▶ _Exercise_: Copy the entries line for line, without changes, starting at the first line and ending at the line that contains "Viewport: 878px width, 615px", including both of those lines.

▶ _Provided data_:

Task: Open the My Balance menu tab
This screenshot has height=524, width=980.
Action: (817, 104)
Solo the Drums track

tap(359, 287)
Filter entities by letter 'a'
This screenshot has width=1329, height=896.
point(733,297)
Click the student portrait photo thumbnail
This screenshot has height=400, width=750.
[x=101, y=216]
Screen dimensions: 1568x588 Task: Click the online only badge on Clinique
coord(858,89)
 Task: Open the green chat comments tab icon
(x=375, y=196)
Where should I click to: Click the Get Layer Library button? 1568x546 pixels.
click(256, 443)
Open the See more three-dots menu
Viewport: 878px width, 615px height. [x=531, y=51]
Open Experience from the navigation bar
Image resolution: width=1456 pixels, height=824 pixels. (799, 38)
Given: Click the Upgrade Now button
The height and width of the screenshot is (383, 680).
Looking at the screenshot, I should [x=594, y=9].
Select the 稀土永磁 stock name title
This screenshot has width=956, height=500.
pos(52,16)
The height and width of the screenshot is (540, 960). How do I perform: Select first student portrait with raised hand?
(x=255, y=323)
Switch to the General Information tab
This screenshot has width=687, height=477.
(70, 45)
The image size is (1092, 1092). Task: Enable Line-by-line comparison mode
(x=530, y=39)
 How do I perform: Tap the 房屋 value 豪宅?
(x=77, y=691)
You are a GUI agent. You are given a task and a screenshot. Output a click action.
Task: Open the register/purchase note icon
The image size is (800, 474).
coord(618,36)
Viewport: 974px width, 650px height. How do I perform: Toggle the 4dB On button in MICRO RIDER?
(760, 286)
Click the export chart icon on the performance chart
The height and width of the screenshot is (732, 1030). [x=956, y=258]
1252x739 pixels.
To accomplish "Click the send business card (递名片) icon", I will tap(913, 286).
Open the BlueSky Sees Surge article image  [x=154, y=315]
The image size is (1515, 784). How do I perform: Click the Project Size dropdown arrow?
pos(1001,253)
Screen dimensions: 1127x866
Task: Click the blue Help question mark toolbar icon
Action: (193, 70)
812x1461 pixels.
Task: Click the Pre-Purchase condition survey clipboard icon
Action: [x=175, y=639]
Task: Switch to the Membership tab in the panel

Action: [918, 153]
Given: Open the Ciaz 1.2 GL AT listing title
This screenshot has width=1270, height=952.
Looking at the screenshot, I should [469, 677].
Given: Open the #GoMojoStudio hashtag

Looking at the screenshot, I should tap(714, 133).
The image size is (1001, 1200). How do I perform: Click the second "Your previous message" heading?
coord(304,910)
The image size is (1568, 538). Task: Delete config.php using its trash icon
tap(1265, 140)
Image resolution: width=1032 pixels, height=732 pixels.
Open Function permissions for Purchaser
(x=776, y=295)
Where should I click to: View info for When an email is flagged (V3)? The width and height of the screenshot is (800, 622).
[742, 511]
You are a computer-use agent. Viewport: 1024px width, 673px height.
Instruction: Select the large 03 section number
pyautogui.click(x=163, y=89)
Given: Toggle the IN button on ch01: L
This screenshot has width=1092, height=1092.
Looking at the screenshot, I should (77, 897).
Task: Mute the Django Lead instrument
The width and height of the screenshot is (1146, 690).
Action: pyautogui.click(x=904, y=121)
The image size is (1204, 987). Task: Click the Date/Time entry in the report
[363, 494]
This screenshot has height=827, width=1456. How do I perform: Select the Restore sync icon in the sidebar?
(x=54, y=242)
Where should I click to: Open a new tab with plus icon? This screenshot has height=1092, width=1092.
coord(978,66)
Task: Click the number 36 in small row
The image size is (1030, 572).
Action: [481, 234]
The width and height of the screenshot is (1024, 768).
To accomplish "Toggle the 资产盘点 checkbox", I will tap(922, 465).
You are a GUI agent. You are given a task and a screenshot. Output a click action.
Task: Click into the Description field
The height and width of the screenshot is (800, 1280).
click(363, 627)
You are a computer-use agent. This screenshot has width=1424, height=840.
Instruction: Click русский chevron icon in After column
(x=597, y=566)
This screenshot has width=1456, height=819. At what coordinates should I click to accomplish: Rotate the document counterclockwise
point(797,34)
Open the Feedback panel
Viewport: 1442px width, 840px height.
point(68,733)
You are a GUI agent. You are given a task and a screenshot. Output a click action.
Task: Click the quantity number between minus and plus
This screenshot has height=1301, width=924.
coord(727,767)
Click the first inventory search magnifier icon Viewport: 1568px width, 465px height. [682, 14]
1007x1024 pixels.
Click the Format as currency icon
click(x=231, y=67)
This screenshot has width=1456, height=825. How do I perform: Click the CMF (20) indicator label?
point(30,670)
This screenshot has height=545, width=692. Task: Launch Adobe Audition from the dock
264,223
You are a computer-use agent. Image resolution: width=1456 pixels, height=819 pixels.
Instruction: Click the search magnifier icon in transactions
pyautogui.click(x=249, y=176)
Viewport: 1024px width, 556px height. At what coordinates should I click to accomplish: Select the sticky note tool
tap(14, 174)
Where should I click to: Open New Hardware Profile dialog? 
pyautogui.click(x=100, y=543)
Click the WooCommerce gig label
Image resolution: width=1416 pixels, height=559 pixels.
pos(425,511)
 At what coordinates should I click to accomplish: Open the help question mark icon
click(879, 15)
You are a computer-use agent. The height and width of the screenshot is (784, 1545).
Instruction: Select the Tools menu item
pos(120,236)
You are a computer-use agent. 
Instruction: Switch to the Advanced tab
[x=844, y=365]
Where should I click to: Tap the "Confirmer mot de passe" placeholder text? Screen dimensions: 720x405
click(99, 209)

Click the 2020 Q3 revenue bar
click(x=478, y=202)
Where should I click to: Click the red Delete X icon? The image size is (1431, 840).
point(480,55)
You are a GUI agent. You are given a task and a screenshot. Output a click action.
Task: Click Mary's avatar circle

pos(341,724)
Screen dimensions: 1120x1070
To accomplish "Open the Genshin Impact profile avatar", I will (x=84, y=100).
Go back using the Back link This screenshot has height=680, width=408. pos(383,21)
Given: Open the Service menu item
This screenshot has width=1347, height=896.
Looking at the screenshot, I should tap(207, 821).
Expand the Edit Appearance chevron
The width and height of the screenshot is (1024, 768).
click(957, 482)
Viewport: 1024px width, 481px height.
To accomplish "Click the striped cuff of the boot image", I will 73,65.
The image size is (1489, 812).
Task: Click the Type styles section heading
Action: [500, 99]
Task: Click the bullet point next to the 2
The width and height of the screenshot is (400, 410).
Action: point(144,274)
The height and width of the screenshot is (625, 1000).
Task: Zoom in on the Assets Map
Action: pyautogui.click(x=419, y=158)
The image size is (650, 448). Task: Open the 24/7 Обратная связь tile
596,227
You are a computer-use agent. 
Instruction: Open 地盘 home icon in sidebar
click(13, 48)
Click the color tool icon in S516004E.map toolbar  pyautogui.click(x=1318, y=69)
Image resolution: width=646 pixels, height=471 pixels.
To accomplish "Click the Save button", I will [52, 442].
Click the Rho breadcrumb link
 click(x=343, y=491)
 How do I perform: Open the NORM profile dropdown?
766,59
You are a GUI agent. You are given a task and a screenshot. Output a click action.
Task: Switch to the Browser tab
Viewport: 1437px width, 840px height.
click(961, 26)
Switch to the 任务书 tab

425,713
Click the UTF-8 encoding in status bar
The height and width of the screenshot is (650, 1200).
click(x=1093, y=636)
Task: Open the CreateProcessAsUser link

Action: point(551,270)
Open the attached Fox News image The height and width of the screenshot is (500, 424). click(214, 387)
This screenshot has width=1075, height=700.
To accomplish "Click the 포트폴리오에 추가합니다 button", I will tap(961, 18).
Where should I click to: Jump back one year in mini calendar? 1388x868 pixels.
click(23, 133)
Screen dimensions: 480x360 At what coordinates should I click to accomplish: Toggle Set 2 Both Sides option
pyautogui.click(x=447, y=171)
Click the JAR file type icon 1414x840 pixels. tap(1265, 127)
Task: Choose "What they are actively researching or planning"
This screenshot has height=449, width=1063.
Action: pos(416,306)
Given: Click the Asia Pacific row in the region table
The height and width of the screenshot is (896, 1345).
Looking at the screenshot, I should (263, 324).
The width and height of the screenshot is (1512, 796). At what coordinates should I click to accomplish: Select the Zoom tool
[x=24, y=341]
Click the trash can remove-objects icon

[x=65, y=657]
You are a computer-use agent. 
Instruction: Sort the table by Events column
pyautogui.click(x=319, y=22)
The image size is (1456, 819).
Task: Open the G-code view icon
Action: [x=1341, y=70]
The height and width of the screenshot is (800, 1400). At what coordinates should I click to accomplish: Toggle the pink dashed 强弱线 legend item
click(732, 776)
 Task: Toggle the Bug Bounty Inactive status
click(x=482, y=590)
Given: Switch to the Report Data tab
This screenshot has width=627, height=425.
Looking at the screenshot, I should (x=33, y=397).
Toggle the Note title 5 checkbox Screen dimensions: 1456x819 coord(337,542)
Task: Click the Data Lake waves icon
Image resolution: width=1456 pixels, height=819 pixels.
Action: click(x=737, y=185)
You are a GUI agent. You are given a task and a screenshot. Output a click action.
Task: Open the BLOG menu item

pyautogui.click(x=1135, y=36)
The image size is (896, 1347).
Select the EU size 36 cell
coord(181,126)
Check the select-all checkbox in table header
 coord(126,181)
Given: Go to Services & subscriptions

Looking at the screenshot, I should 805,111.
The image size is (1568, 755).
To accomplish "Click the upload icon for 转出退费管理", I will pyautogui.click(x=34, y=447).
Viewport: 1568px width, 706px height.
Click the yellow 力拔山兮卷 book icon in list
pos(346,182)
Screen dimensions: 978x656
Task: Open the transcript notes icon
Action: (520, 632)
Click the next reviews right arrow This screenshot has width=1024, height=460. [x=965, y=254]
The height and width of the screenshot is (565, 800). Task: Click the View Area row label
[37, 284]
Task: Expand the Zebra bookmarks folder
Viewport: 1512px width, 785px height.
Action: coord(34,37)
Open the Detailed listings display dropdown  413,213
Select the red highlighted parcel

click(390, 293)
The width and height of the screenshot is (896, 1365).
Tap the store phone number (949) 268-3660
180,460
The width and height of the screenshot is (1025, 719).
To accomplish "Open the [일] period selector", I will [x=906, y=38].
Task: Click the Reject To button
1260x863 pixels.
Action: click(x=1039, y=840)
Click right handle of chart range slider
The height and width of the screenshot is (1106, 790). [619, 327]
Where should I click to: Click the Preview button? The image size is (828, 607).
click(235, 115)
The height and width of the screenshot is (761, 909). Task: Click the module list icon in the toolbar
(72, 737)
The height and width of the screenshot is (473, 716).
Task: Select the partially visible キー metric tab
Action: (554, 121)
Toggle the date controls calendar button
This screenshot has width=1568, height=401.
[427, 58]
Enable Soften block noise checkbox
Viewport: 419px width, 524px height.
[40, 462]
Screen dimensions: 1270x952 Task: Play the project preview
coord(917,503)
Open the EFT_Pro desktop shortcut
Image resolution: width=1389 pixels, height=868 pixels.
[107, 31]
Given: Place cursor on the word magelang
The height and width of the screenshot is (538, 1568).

▶ _Response to the task_:
Task: Open the My Balance menu tab
This screenshot has height=524, width=980.
Action: (817, 104)
Solo the Drums track

tap(359, 287)
Filter entities by letter 'a'
This screenshot has width=1329, height=896.
point(733,297)
Click the student portrait photo thumbnail
This screenshot has height=400, width=750.
[x=101, y=216]
Screen dimensions: 1568x588 Task: Click the online only badge on Clinique
coord(858,89)
 Task: Open the green chat comments tab icon
(x=375, y=196)
Where should I click to: Click the Get Layer Library button? 1568x546 pixels.
click(256, 443)
Open the See more three-dots menu
Viewport: 878px width, 615px height. [x=531, y=51]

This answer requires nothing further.